◆ PAGE TEXT
----------------------------------------
> I think it could also be done by letting the grammar parse it as a tuple
and then having an extra (non-declarative) fixup step. But that obviously
makes parsing more complicated to think through, and to document, etc.

Just throwing this idea in: what about an approach _not touching_ the
parser or compiler at all? :
Just add __enter__ and __exit__ to tuples themselves! Instead of repeating
"why should we ever do that", we
_do_ that exactly to enter the contexts in all tuple elements, and leave
then in order.

   js
 -><-


On Thu, 14 Nov 2019 at 17:08, Andrew Barnert via Python-ideas <
python-ideas@python.org> wrote:

> On Nov 14, 2019, at 10:33, Guido van Rossum <gu...@python.org> wrote:
> >
> > I would not be a fan of this approach (even though I agree it's
> technically feasible). The problem is that if a user simply forgets the
> colon at the end of a line (surely a common mistake), the modified parser
> would produce a much more confusing error on a subsequent line.
>
> Yeah, that’s what I meant about error reporting getting worse rather than
> better.
>
> Presumably it would be similar to this existing case:
>
>     a = (b+c
>     d = a*a
>
> … where you get a SyntaxError on the second line, where the code looks
> perfectly valid (because out of context it would be perfectly valid).
----------------------------------------
◆ WRITTEN TASKS
• 1. Please transcribe the email between "Just throwing this" and "then in order.", inclusive.
• 2. List every word or phrase in the email that is enclosed in underscores, keeping the underscores as they appear.

◆ INFORMATION SHOWN
----------------------------------------
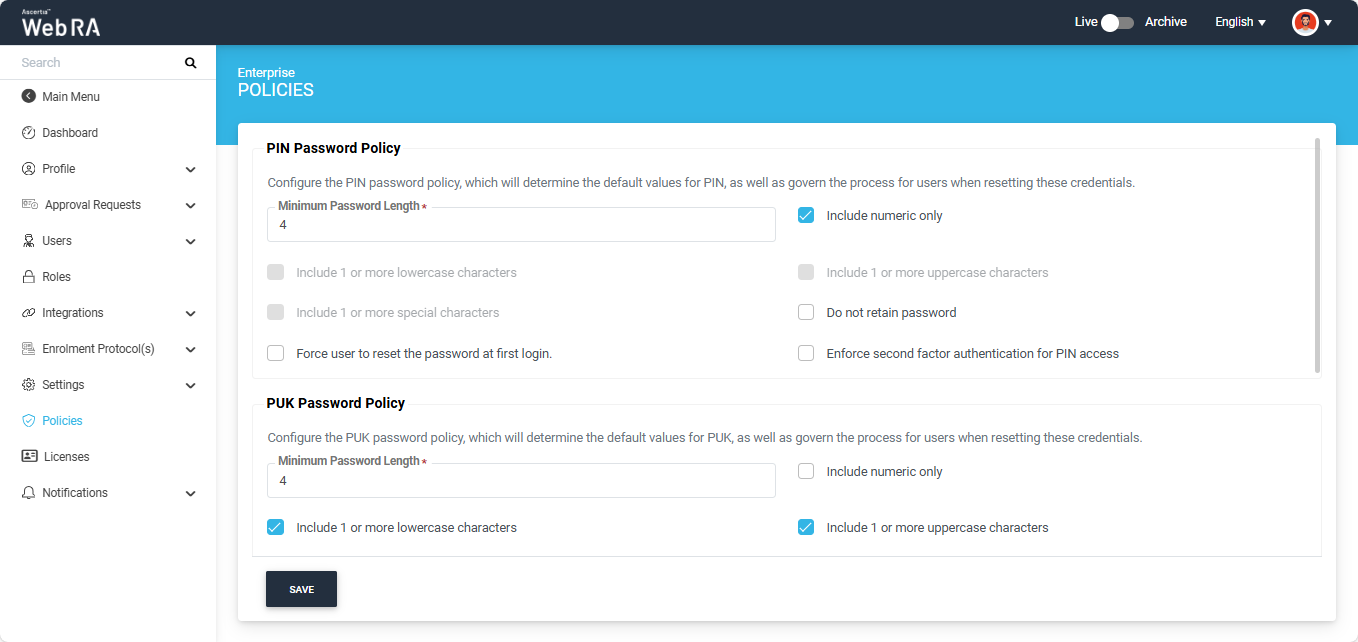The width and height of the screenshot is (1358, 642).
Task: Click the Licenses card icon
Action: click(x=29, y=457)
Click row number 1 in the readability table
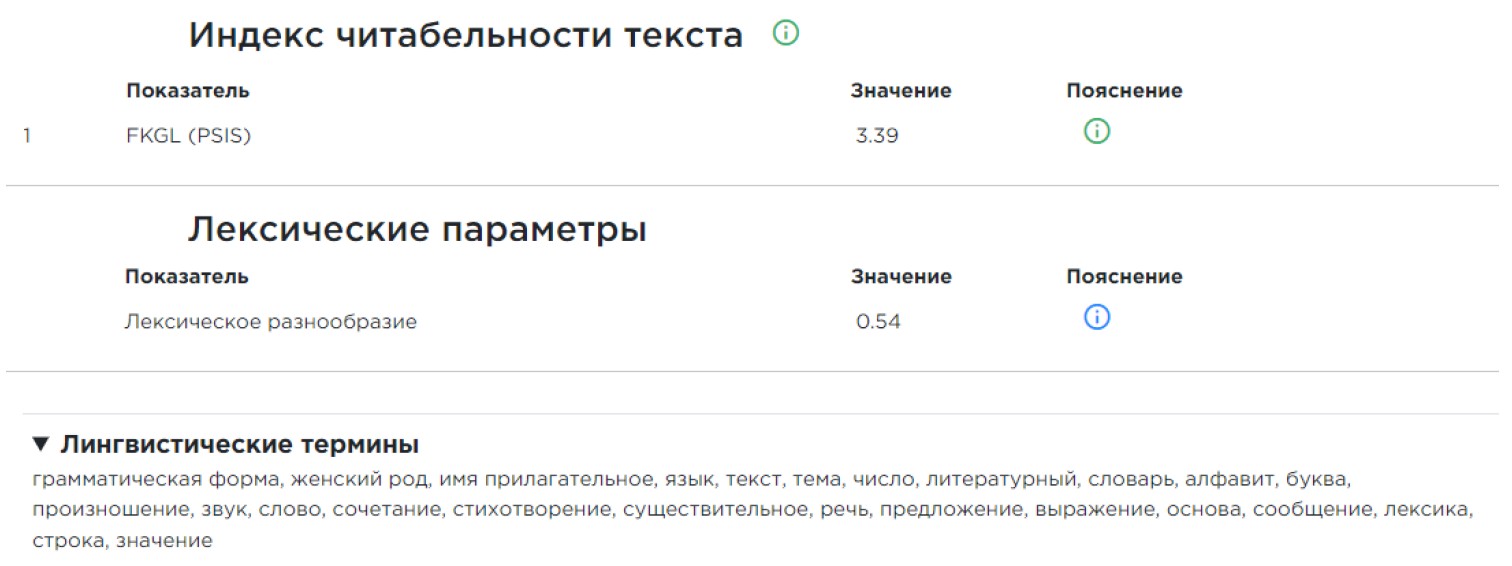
----------------------------------------
◆ RESULTS OF THE EXERCISE
• 1.
Just throwing this idea in: what about an approach _not touching_ the
parser or compiler at all? :
Just add __enter__ and __exit__ to tuples themselves! Instead of repeating
"why should we ever do that", we
_do_ that exactly to enter the contexts in all tuple elements, and leave
then in order.

• 2.
_not touching_
__enter__
__exit__
_do_